- [SOURCE RECORDS]:
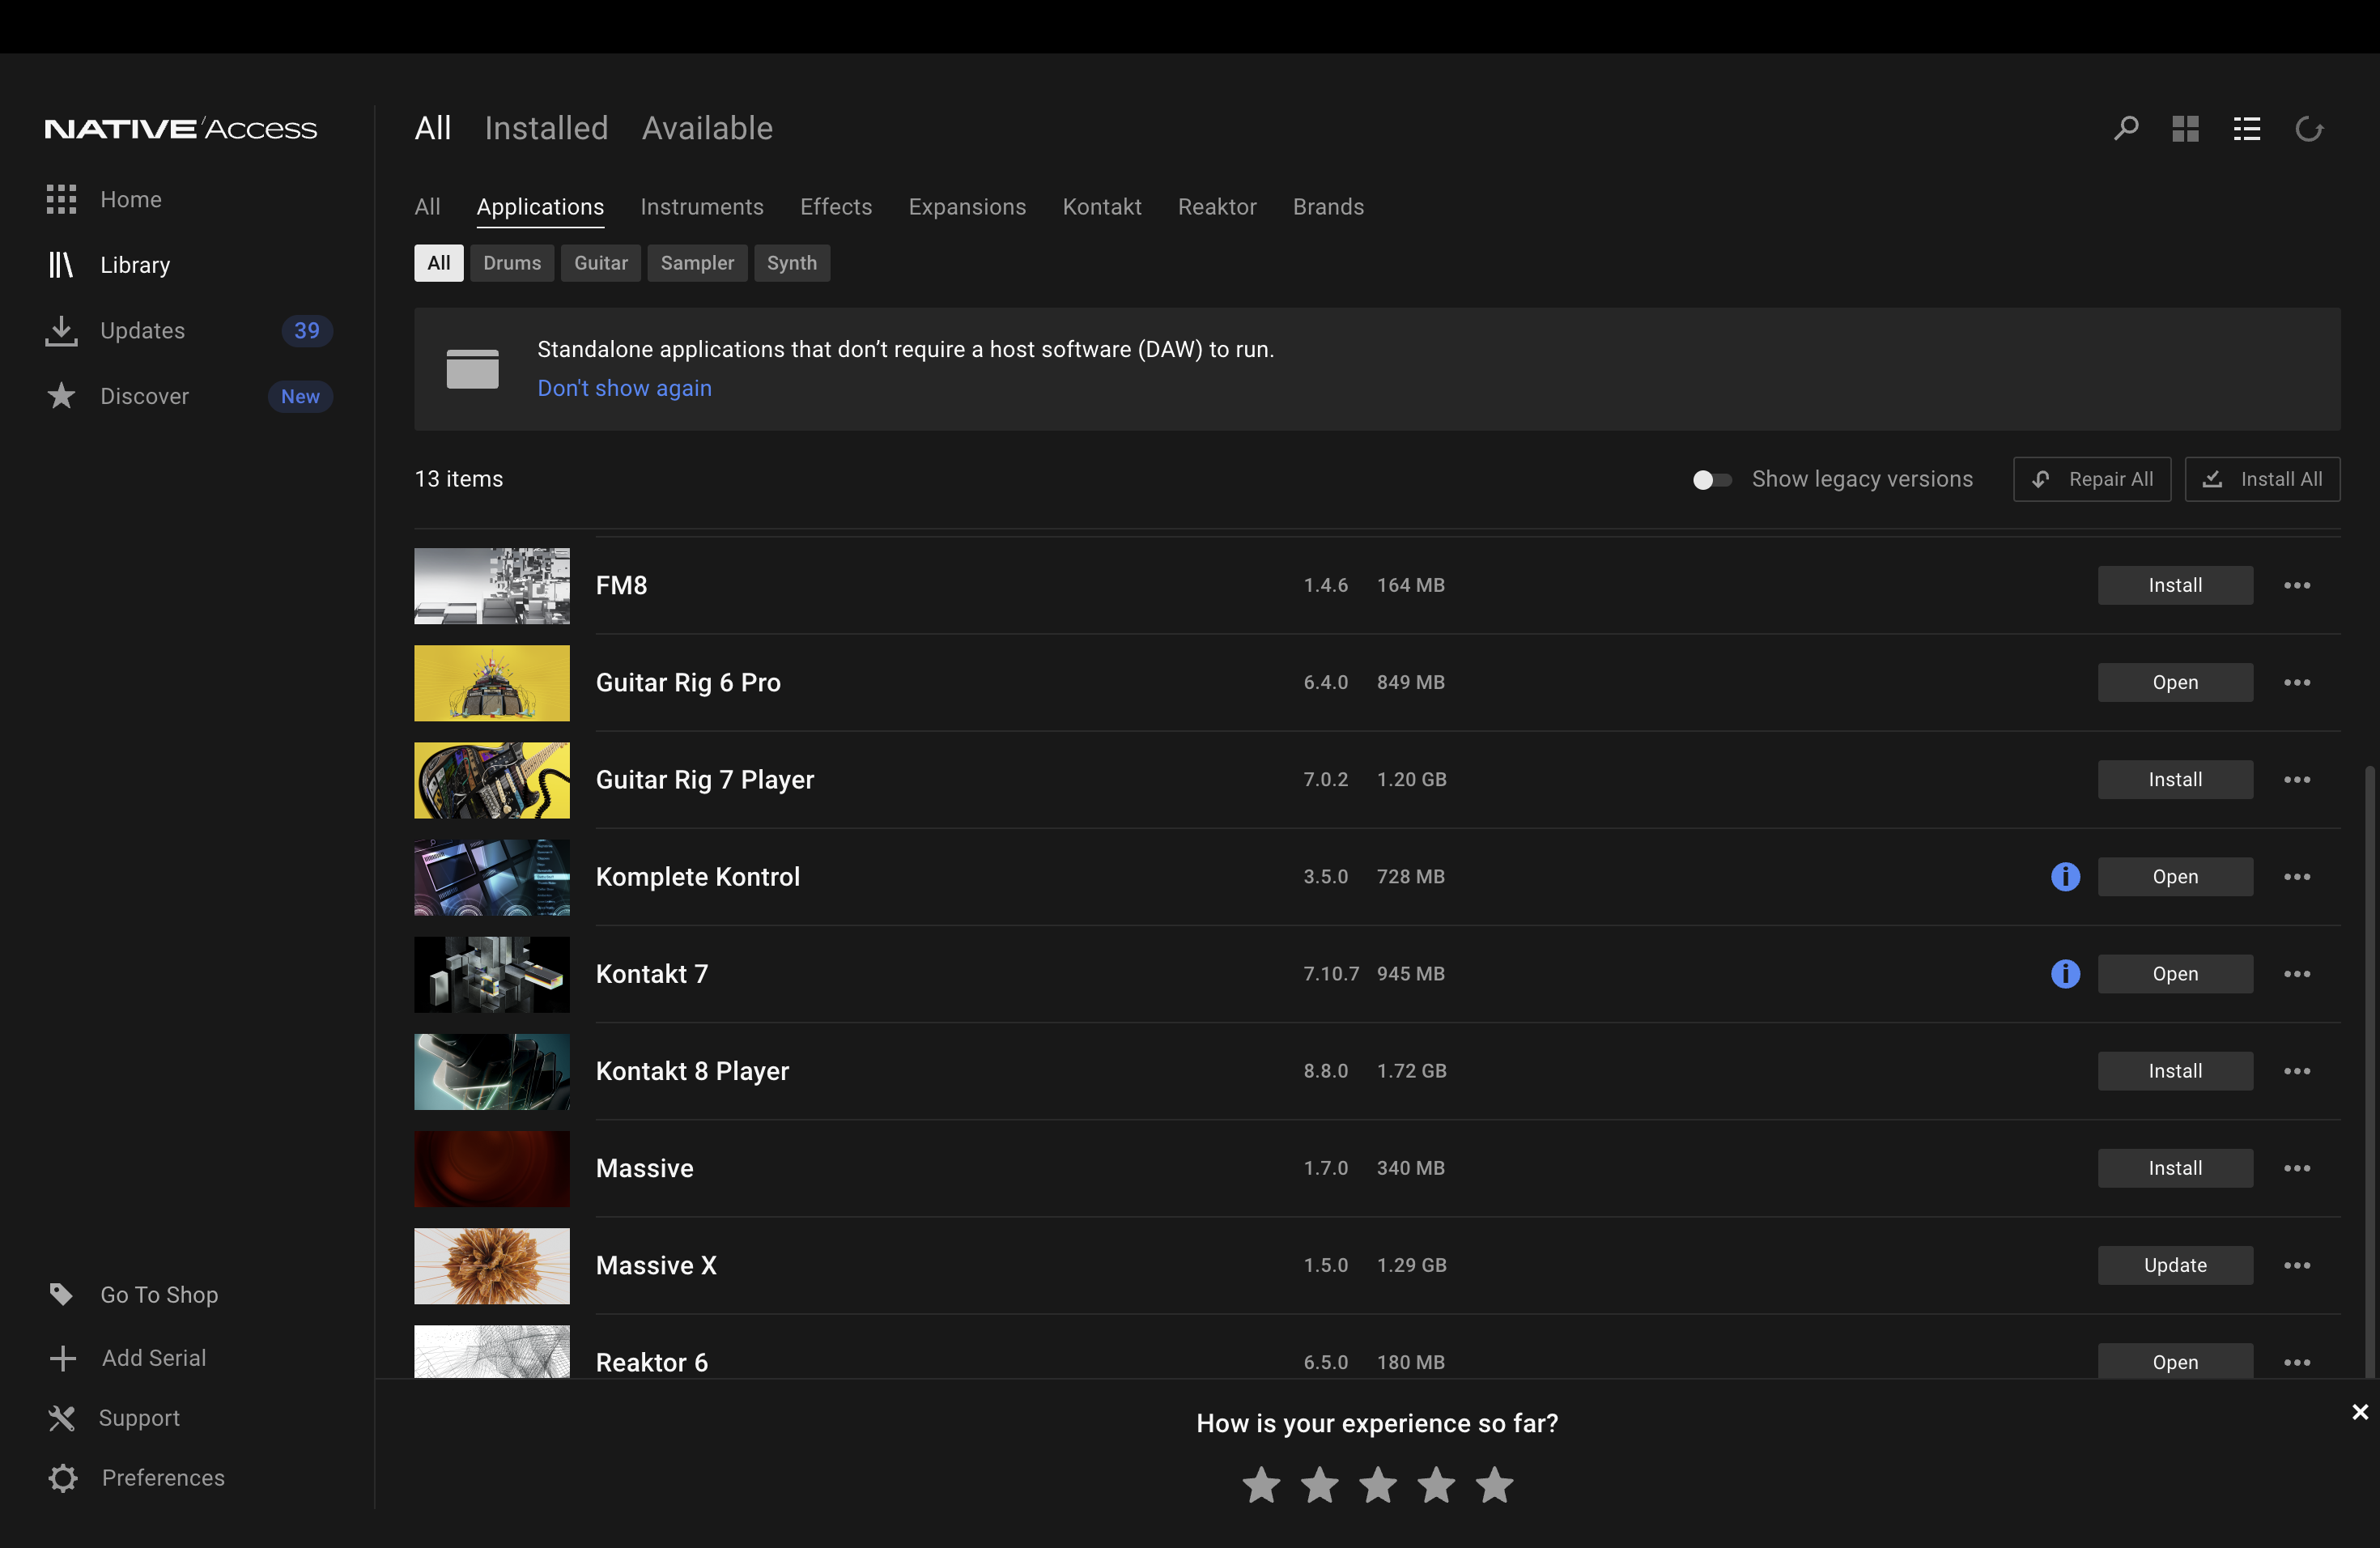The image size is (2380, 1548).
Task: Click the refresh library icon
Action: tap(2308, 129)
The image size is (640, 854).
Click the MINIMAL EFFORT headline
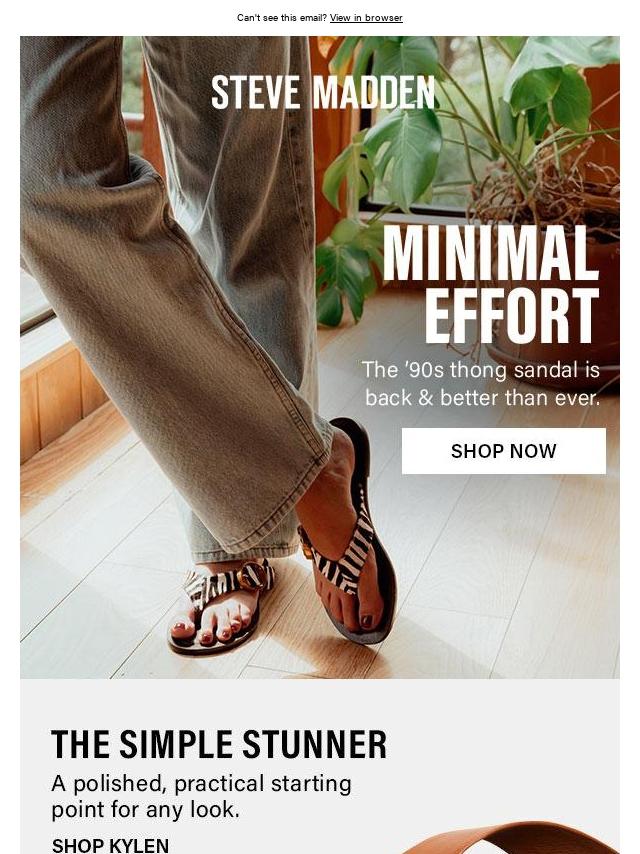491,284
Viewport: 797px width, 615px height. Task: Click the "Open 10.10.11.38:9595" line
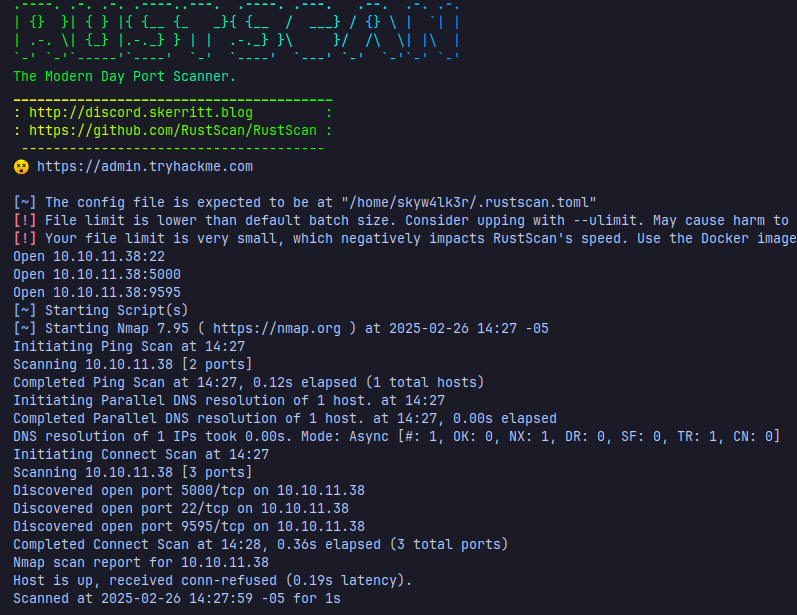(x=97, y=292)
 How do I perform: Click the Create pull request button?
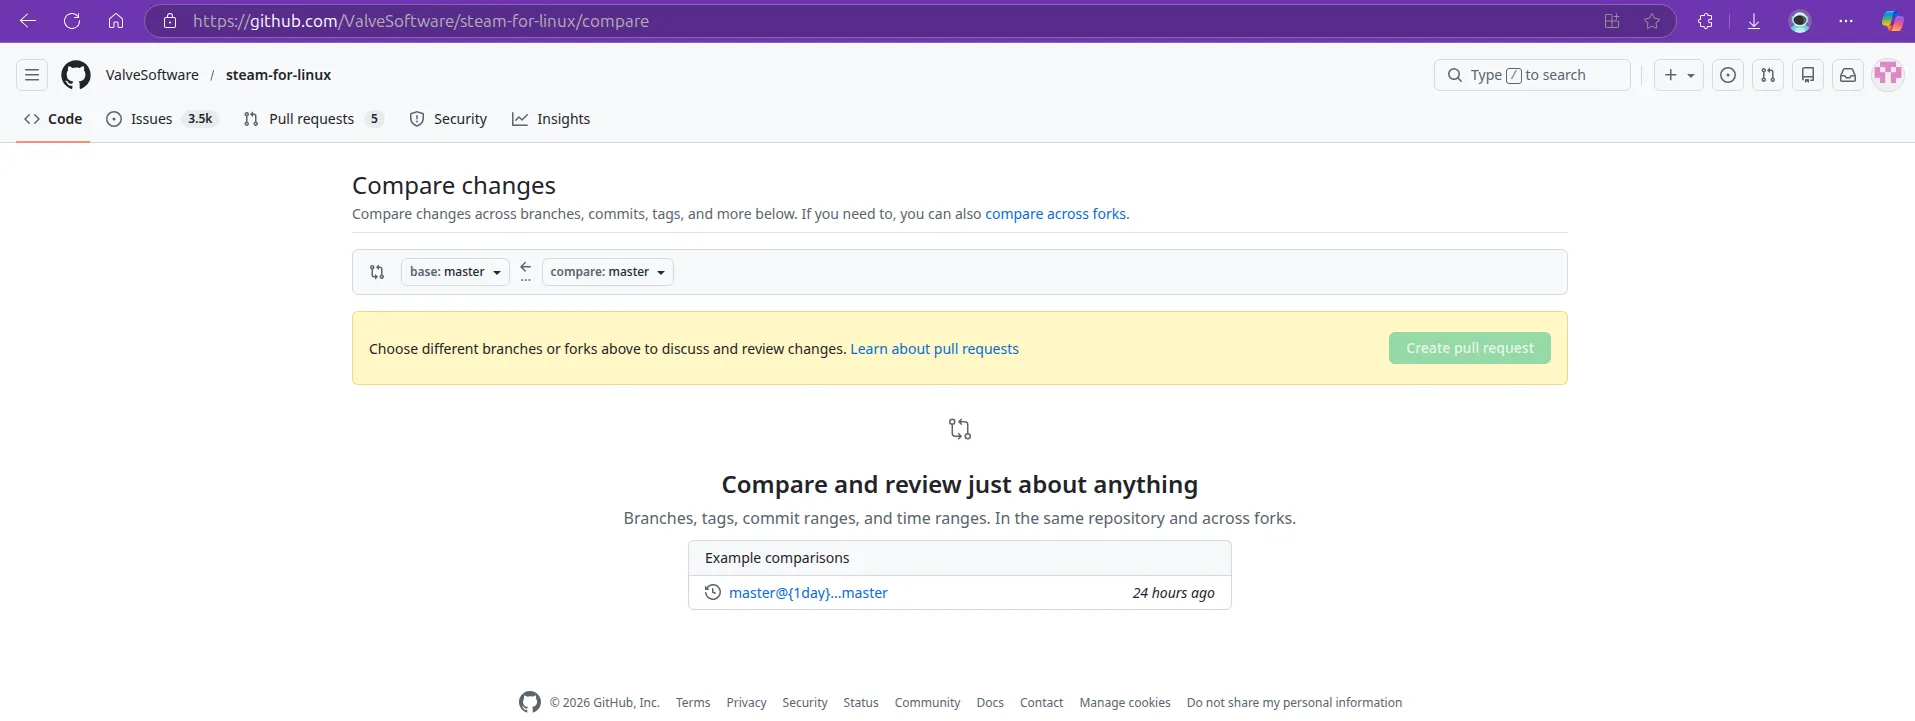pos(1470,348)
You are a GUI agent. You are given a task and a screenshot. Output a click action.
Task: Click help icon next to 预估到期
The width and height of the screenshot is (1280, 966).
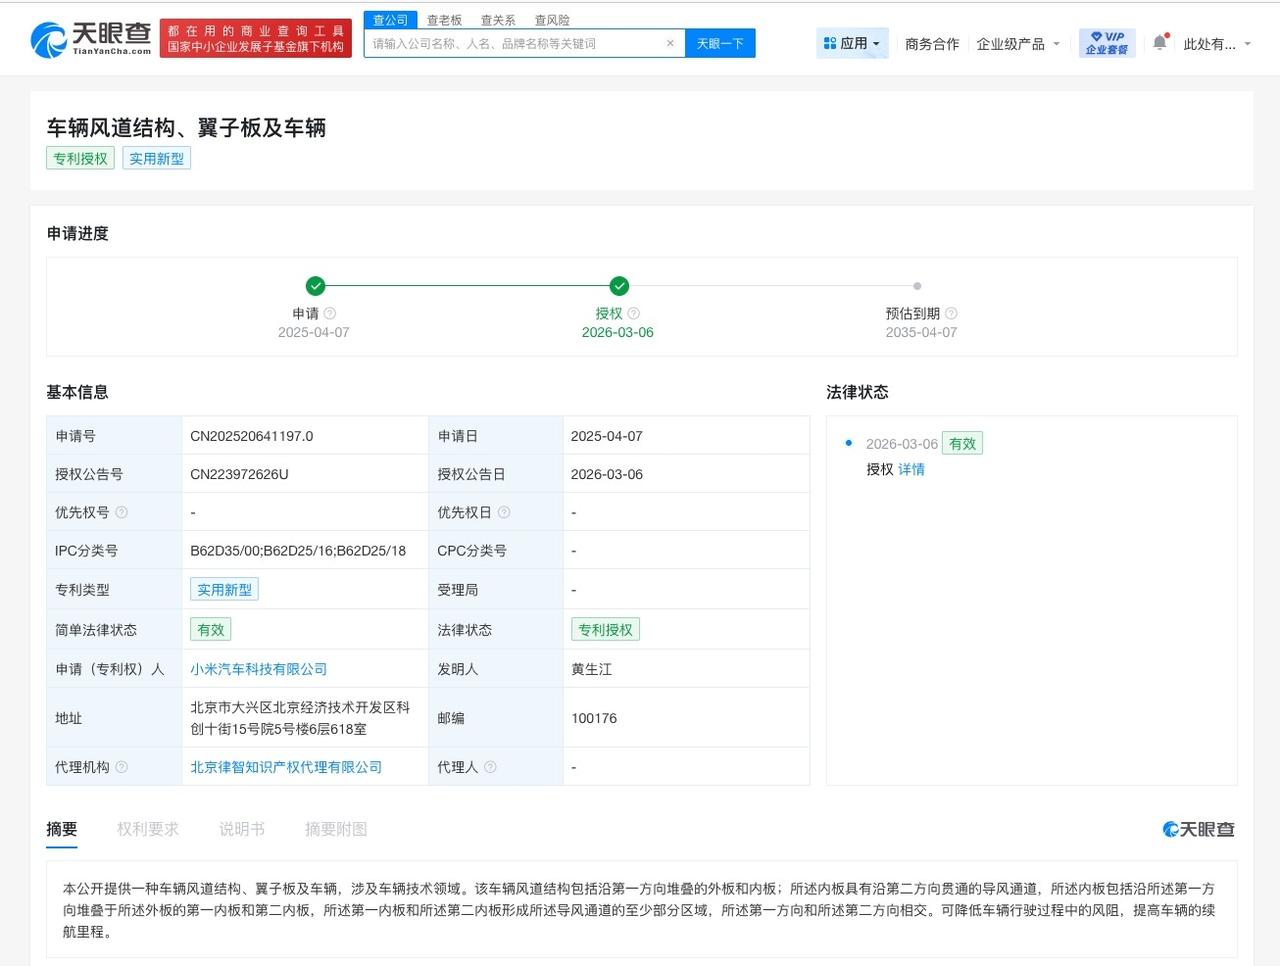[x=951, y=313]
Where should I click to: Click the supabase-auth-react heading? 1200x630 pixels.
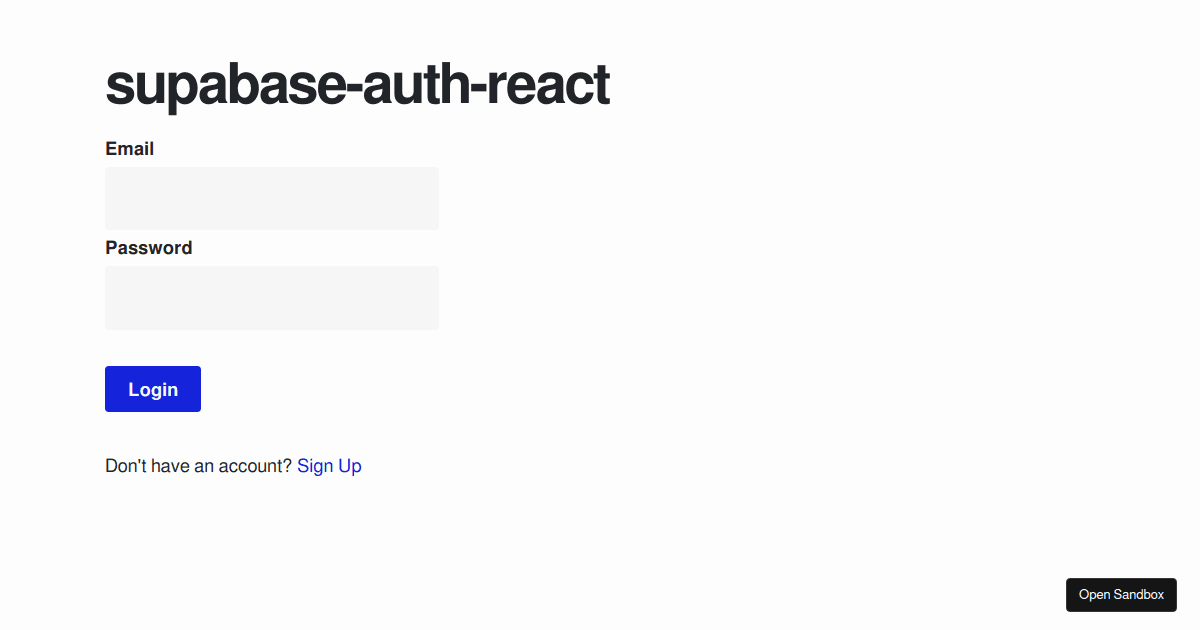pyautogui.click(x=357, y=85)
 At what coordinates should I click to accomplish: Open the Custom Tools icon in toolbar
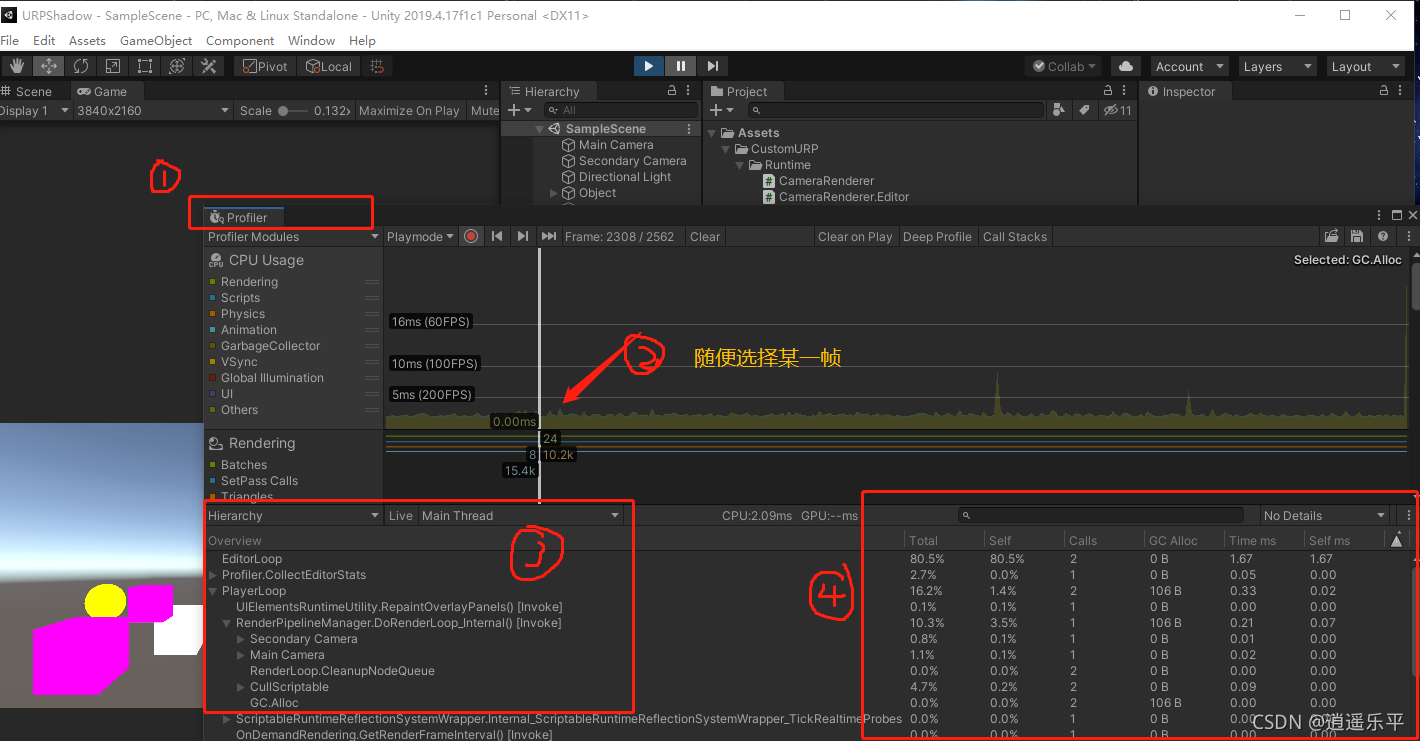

- [WHAT YOU HAVE TO DO]:
Copy out every one of the items above word for word, leaving out the pictures.

- [RESULT BELOW]:
The image size is (2380, 1548).
Task: Click the refresh library icon
Action: tap(2308, 129)
The image size is (640, 854).
Click the MINIMAL EFFORT headline
491,284
Viewport: 797px width, 615px height. Task: Click the "Open 10.10.11.38:9595" line
(x=97, y=292)
 How do I perform: Click the Create pull request button?
pos(1470,348)
You are a GUI agent. You are given a task and a screenshot. Output a click action.
Task: Click help icon next to 预估到期
The width and height of the screenshot is (1280, 966).
[x=951, y=313]
Where should I click to: Click the supabase-auth-react heading? 1200x630 pixels.
pyautogui.click(x=357, y=85)
 At what coordinates should I click to accomplish: Open the Custom Tools icon in toolbar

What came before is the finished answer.